» TEKS BACAAN
----

Ini merupakan hadits hasan yang diriwayatkan oleh at-Thobarani dalam al-Ausath dan al-Hakim dalam Musnadnya dari Ummul Mu’minin, Ummu Salamah RA.
i9I
Hikmah Dibalik Dalil-dalil Mengenai Hubungan
al-Qur’an dengan Ali dan Hubungan Ali dengan al-Qur’an
Hikmahnya yaitu bahwa Imam Ali Karromallahu Wajhahu membantu masing-masing dari dua kholifah, Abu Bakar RA dan Utsman RA, perihal al-Qur’an dan penulisannya dalam mushaf. Hikmah ini sebagai tambahan atas dalil-dalil yang telah lewat.

----

» DAFTAR ENTRI
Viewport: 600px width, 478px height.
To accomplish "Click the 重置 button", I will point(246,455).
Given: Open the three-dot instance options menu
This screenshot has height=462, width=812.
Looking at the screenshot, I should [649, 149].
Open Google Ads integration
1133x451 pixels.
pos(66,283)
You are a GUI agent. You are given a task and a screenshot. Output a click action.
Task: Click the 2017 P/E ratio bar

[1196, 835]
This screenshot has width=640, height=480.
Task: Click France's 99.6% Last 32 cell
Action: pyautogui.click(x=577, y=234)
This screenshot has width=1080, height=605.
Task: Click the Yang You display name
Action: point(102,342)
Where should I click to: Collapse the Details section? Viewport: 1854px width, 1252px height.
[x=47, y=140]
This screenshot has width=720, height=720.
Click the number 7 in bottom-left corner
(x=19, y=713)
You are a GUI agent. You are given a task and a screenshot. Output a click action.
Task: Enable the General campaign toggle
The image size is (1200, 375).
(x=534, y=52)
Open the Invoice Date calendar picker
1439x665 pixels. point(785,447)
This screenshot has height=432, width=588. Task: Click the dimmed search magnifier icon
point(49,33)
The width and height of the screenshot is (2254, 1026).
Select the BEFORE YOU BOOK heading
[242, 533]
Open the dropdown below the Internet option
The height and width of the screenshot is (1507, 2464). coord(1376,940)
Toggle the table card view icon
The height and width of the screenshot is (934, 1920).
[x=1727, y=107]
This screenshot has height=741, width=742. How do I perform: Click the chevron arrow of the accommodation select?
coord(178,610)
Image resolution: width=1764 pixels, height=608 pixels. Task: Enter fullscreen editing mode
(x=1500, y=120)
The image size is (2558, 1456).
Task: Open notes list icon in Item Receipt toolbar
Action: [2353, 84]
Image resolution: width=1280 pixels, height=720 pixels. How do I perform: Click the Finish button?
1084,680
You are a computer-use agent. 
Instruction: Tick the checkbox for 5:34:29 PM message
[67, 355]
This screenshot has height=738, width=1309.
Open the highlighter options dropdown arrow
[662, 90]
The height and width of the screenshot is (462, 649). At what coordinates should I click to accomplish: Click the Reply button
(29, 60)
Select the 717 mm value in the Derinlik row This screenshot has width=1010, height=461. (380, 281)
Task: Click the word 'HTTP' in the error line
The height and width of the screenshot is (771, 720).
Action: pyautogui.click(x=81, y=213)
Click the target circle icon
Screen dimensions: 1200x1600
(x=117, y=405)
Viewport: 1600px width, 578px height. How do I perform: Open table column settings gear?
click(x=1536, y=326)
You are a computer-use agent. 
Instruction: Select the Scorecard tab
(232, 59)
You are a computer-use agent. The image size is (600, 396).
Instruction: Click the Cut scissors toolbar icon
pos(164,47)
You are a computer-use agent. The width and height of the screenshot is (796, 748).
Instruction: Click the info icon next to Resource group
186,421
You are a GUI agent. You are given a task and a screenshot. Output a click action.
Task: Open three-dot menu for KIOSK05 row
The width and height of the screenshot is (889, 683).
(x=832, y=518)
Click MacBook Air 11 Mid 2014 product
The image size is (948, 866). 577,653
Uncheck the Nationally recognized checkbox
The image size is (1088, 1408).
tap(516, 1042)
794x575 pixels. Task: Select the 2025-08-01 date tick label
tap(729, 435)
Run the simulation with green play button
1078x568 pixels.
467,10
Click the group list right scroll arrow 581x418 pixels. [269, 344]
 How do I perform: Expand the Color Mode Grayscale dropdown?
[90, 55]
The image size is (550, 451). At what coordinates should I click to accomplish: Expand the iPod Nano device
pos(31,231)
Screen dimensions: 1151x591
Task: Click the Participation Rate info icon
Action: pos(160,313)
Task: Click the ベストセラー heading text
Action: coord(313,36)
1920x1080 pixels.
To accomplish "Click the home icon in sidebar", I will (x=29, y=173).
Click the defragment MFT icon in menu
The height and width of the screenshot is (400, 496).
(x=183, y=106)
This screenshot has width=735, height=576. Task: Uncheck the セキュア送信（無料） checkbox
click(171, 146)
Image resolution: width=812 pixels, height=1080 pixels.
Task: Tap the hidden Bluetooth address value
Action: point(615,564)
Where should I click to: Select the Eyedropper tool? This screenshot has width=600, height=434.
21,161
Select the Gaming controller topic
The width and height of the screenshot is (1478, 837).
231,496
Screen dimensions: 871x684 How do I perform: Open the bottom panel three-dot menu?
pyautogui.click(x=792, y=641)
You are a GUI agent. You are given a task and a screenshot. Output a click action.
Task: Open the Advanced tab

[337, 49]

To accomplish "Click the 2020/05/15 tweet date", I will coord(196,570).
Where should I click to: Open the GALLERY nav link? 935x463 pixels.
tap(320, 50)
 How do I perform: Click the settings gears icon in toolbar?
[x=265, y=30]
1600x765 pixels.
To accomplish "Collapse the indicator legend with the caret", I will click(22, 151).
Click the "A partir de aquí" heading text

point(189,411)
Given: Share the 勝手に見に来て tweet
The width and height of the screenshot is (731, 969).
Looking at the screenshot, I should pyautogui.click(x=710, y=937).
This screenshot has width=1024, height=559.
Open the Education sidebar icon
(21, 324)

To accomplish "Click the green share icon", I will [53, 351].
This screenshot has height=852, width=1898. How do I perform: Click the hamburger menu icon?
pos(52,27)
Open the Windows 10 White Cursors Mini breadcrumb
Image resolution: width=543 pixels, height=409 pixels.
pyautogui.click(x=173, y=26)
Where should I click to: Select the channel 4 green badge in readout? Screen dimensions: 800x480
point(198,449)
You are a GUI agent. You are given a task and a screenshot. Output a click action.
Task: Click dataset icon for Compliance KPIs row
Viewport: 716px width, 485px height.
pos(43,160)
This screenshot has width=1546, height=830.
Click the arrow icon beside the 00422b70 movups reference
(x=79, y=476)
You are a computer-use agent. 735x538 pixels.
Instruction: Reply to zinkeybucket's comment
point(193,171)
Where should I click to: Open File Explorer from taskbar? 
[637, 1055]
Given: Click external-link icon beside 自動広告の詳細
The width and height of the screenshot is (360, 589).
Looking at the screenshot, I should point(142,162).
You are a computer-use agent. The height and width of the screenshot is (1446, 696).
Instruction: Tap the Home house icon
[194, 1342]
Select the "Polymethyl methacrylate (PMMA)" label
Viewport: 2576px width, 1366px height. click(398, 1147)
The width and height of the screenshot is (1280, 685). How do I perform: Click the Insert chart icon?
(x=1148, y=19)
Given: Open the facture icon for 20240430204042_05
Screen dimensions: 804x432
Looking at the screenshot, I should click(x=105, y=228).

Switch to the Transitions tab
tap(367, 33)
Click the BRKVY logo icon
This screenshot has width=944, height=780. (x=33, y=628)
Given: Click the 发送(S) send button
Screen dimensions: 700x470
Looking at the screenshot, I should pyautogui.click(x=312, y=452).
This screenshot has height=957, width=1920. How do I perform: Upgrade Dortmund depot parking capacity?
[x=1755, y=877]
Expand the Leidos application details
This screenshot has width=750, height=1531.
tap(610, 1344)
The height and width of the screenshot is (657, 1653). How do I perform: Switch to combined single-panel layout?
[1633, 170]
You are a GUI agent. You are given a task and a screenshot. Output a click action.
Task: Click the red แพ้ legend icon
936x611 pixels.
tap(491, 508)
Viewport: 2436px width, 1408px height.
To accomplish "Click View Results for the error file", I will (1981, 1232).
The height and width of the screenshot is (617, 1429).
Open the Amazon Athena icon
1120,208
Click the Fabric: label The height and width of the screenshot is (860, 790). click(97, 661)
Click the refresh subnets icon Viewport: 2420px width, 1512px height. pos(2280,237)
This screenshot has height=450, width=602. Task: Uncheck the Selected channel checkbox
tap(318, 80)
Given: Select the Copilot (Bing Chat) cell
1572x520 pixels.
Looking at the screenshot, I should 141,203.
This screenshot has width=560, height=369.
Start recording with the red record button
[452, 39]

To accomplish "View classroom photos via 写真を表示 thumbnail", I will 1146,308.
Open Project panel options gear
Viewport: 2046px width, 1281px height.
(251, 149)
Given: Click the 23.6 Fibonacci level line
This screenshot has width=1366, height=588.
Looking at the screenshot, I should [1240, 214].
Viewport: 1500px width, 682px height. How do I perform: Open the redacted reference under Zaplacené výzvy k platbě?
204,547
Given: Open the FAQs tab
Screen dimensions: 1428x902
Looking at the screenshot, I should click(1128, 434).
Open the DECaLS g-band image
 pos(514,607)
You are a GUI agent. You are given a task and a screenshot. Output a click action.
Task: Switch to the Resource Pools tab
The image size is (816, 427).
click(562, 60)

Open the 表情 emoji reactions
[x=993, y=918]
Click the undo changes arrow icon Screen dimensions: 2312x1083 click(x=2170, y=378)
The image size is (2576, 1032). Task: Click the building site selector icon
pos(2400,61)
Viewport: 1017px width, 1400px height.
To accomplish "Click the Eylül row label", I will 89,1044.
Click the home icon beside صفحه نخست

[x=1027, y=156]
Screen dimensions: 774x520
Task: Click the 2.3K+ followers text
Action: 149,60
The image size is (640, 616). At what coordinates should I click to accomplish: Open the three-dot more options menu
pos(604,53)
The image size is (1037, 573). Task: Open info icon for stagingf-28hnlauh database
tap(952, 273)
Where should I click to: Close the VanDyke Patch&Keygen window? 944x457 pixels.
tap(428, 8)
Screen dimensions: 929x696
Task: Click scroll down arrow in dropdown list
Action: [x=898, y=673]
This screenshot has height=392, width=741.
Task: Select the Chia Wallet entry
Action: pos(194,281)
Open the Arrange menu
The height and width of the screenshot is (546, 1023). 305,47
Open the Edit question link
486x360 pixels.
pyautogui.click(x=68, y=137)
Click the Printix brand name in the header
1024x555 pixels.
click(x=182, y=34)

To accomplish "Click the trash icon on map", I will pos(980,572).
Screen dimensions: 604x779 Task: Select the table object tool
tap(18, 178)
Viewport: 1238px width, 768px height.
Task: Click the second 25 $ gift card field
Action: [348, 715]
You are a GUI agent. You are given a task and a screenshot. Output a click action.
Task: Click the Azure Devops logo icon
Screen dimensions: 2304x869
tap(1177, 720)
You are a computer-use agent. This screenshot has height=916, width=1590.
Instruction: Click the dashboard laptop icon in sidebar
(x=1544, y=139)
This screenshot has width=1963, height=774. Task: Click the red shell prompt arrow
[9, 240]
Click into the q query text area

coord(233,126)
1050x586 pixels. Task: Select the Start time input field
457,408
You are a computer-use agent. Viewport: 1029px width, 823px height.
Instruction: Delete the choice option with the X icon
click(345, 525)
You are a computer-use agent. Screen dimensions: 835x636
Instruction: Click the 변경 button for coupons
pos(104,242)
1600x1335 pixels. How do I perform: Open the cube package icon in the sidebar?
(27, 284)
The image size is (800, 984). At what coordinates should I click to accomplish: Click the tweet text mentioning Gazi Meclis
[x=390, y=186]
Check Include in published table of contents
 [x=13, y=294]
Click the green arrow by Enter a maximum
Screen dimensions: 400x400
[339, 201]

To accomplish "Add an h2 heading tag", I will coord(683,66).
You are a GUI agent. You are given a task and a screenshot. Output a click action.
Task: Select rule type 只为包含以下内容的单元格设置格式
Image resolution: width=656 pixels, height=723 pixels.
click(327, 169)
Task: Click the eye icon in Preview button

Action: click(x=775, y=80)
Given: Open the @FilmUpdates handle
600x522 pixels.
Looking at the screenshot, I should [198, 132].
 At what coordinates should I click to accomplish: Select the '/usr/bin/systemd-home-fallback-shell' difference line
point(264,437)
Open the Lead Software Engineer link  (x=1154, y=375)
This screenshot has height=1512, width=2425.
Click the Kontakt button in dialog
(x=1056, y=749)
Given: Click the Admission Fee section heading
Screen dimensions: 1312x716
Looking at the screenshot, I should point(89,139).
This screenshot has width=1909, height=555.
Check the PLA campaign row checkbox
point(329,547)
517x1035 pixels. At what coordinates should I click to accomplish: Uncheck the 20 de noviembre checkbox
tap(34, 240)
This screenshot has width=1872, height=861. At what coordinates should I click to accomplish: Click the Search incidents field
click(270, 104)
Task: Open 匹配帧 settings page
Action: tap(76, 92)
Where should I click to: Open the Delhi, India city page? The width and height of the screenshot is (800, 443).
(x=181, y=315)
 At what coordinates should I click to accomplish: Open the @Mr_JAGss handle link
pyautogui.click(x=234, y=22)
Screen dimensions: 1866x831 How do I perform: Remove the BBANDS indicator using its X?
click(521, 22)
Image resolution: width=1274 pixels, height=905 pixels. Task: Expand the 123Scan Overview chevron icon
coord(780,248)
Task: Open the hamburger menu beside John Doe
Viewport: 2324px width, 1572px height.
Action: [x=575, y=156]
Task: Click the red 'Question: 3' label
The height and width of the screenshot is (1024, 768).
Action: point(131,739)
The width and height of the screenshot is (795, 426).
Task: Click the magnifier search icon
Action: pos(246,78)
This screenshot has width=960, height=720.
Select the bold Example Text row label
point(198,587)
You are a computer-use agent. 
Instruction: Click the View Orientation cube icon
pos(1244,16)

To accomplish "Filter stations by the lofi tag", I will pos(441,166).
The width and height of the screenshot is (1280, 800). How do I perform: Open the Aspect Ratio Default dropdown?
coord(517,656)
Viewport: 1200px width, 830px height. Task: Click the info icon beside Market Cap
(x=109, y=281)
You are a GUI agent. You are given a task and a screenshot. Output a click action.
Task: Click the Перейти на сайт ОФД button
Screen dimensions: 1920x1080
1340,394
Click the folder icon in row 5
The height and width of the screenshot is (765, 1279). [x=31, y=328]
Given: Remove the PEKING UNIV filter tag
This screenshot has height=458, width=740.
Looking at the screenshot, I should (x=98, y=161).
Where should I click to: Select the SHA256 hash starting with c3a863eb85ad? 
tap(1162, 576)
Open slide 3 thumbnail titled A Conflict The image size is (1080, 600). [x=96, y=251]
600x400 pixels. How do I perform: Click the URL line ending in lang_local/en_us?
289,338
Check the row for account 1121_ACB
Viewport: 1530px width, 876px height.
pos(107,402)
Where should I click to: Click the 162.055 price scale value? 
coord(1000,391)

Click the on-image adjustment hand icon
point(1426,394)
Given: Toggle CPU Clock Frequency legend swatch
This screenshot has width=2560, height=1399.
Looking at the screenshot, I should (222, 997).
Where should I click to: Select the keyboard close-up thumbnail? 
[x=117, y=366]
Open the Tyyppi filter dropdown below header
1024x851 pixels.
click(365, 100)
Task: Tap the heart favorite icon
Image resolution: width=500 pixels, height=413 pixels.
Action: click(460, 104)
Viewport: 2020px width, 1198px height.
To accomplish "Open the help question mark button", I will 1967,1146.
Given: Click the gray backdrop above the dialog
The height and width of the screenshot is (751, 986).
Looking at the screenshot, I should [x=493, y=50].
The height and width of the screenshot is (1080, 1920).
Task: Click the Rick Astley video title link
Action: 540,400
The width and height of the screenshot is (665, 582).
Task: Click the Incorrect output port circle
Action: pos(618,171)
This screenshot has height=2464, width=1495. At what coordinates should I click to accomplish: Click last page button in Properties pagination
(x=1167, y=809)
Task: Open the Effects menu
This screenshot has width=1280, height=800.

----

» SOAL LATIHAN
• a. Jawab pertanyaan berikut berdasarkan teks bacaan di atas:
(i) Apa derajat hadits yang disebutkan?
(ii) Dalam kitab apa at-Thobarani meriwayatkan hadits itu?
(iii) Siapa dua kholifah yang dibantu Imam Ali perihal al-Qur'an?
• b. Sambung teks bacaan di atas, mulai dari sesudah kalimat terakhirnya.

» KUNCI JAWABAN
• a.
(i) Hadits hasan.
(ii) Dalam al-Ausath.
(iii) Abu Bakar RA dan Utsman RA.

• b.
i9I
Penutup
Mungkin bagi kita untuk menyimpulkan dari pembahasan seputar mushaf al-Qur’an pada masa-masa awwal sebagai berikut:
Al-Qur’an ditulis dalam lampiran-lampiran dan mushaf-mushaf dalam tiga fase dibawah ini:
Pertama: Mushaf di masa Rasulullah SAW sesuai dengan keterangan sebelumnya dalam kitab ini dari banyak dalil dan argumen serta melalui pendektean Rasulullah SAW atas penulisannya dari para pembesar shahabat radliaullahu ‘anhum yang diketuai oleh Zaid bin Tsabit, orang yang menulis al-Qur’an setelah talaqqi terakhir. Ini adalah mushaf pertama dengan model penulisan dan bentuknya ditulis dalam riqo’ seperti dalam riwayat al-Hakim dan lainnya. Sedangkan tafsir riqo’ telah lewat bahwa riqo’,bentuk jamak dari ruq’ah dan ruq’ah ialah sepotong dari kertas atau kulit.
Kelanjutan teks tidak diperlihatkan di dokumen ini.